Your assignment:
Return only the lines running from the one that contains "Instruction: Collapse the Акты # group" through the end of the entries, exactly, both ends included. Omit pictures.
Segment Open
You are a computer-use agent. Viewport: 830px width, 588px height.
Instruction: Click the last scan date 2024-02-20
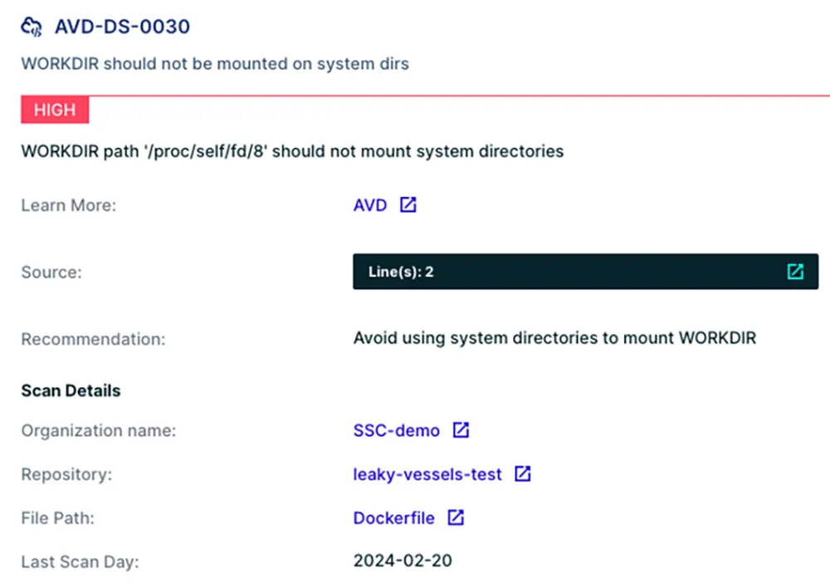tap(403, 561)
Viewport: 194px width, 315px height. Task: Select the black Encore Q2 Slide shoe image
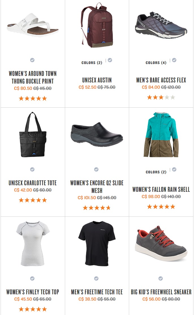[97, 133]
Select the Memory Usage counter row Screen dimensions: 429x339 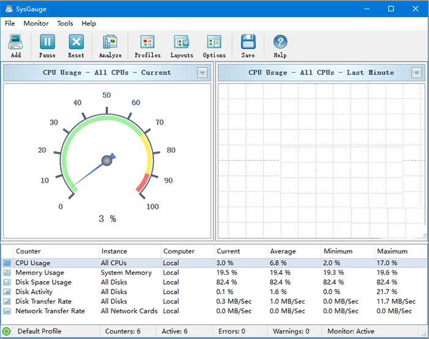[x=40, y=272]
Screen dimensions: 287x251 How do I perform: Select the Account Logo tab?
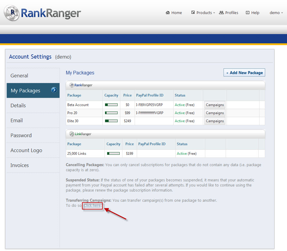(x=26, y=150)
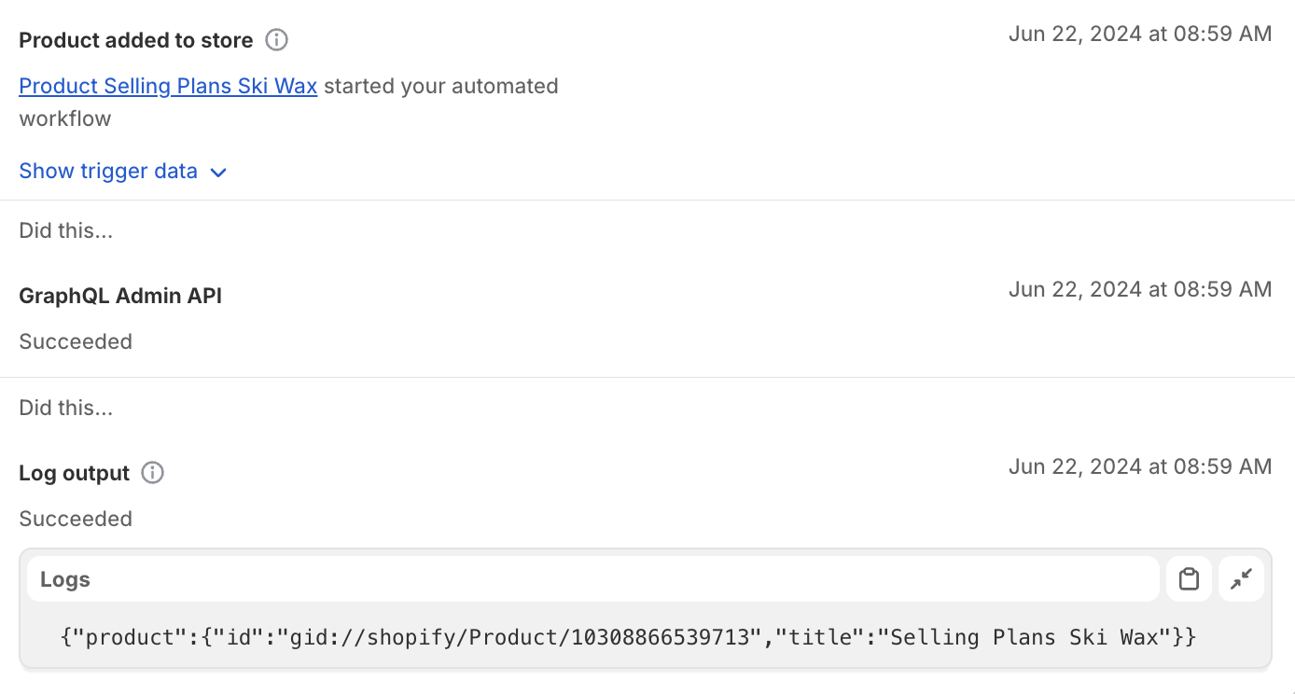This screenshot has height=694, width=1295.
Task: Click timestamp of Log output step
Action: click(1139, 466)
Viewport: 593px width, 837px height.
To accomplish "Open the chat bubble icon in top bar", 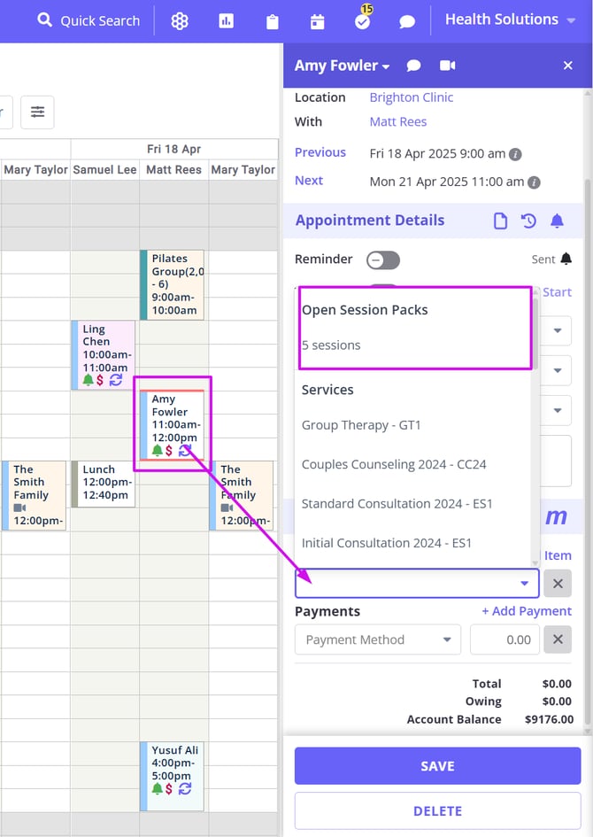I will tap(407, 21).
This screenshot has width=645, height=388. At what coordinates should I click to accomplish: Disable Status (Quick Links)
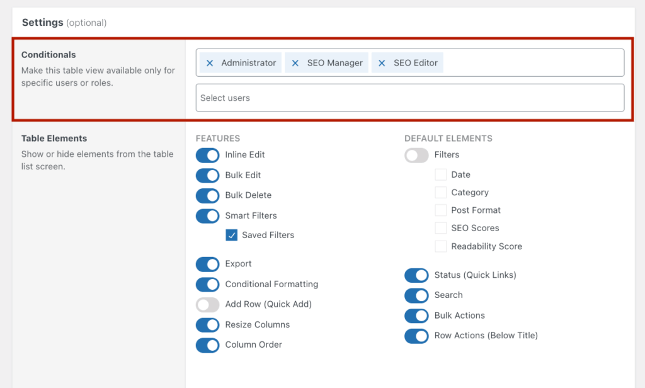pos(416,275)
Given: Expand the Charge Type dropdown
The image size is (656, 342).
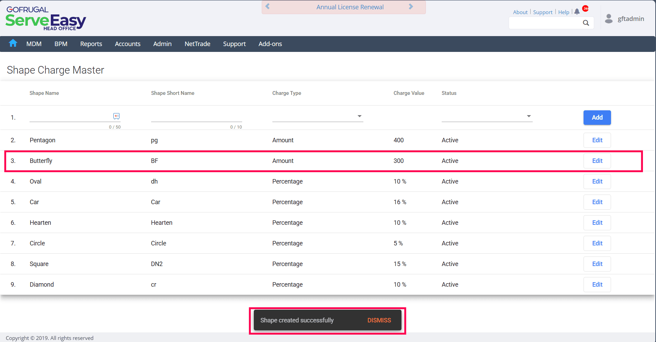Looking at the screenshot, I should pyautogui.click(x=359, y=116).
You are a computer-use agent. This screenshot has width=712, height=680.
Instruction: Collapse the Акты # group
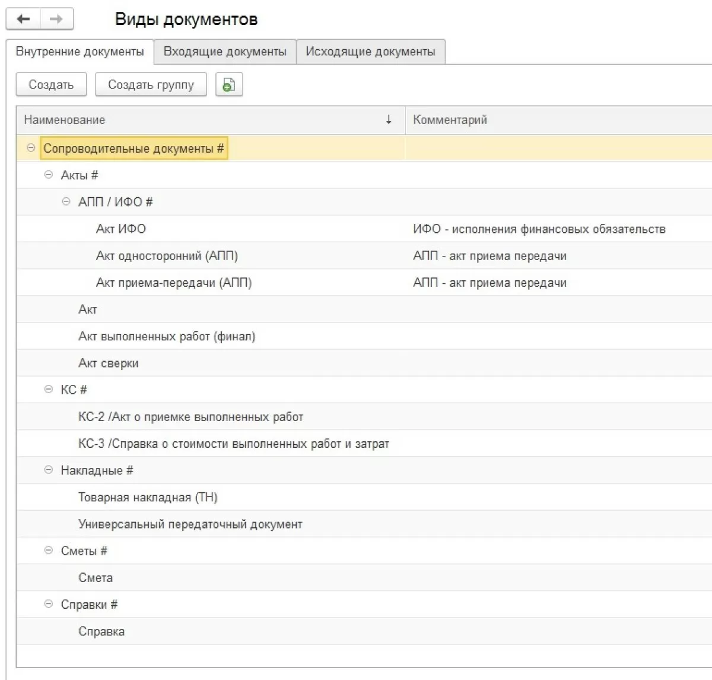pyautogui.click(x=49, y=175)
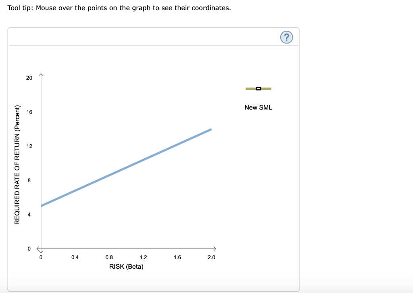
Task: Click the 2.0 tick label on x-axis
Action: pos(212,257)
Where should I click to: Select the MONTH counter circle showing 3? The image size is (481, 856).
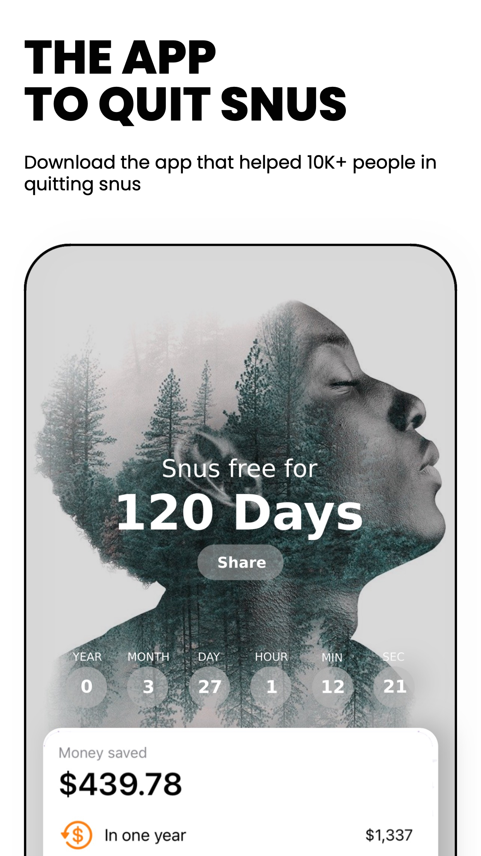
Segment Closed
Answer for this exercise:
Instruction: Collapse the Акты # group
pyautogui.click(x=49, y=175)
Task: Click the 2.0 tick label on x-axis
Action: pos(212,257)
Where should I click to: Select the MONTH counter circle showing 3? The image size is (481, 856).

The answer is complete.